Tuesday, December 31, 2013

More on dealer inside info






Many people view powersports dealerships as equal to McDonald's franchises. They're not. Far from it. The arrangement between a motorcycle manufacturer and its dealers is really very different. A franchiser such as McDonalds or Burger King dictates virtually everything its franchisees do. Operating hours, days closed, promotion participation, recipes, vendors, appearances of the product, and on and on. All are strictly controlled and the franchiser makes regular visits to check up its franchisers, not to mention regularly exacts an agreed-upon percentage of their gross income.
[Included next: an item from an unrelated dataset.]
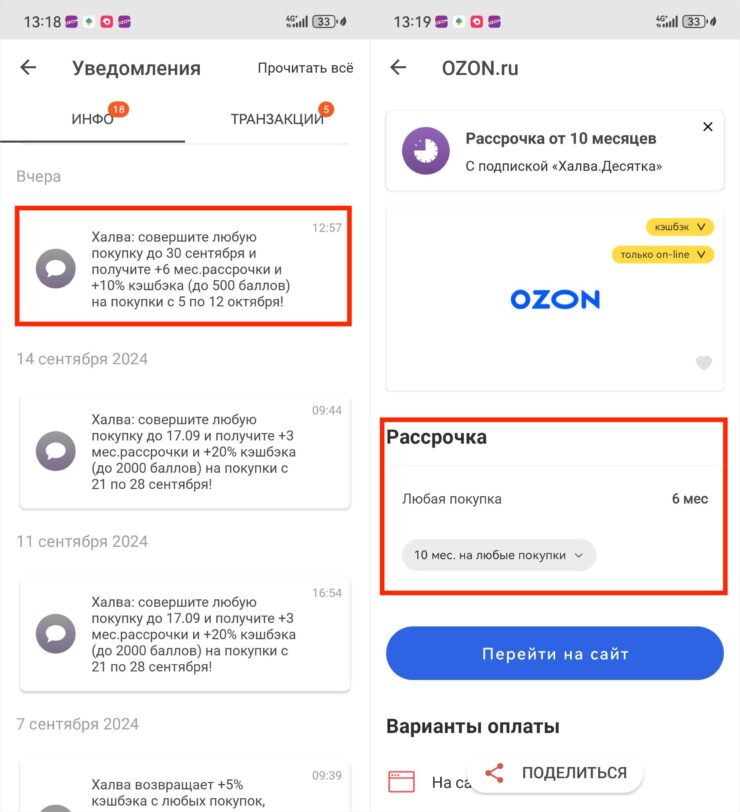Tap the share icon next to ПОДЕЛИТЬСЯ
Viewport: 740px width, 812px height.
point(494,772)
Motorcycle dealers on the other hand have worlds more leeway. It's a different thing altogether. They can reconstruct the motorcycle in a different way than original before selling it, they can sell whatever else they choose to alongside the manufacturer's product, choose their own operating days and hours, exercise complete control over their marketing strategy, appearance of their stores, all of that. And the host company does not exact any percentage, and performs only the most cursory of checkups, if any at all.

Becoming a powersports dealer is basically two things: buying the right to put the manufacturer's logo on your building, and acquiring the benefit of unique access to the host manufacturer's product, parts, and information. That's it. But it is enough, and it is significant. Powersports manufacturers do not make available these benefits to non-dealers. They also are considerably more protective of their dealers' territories, unlike fast food franchisers who frequently allow two stores on the same block!

The point is that unlike a franchise, a powersports dealership is an independent operation, and one whose principal is wholly and uniquely responsible for everything about its function. Not that manufacturers don't want to know when the dealers it has put a certain amount of trust in and have invested in are sullying its name in one way or another. They do, you can be sure. They just don't have a lot of leverage to apply (depending on the exact details of the dealer agreement, but most are similar) when the dealer isn't representing them the way they would like.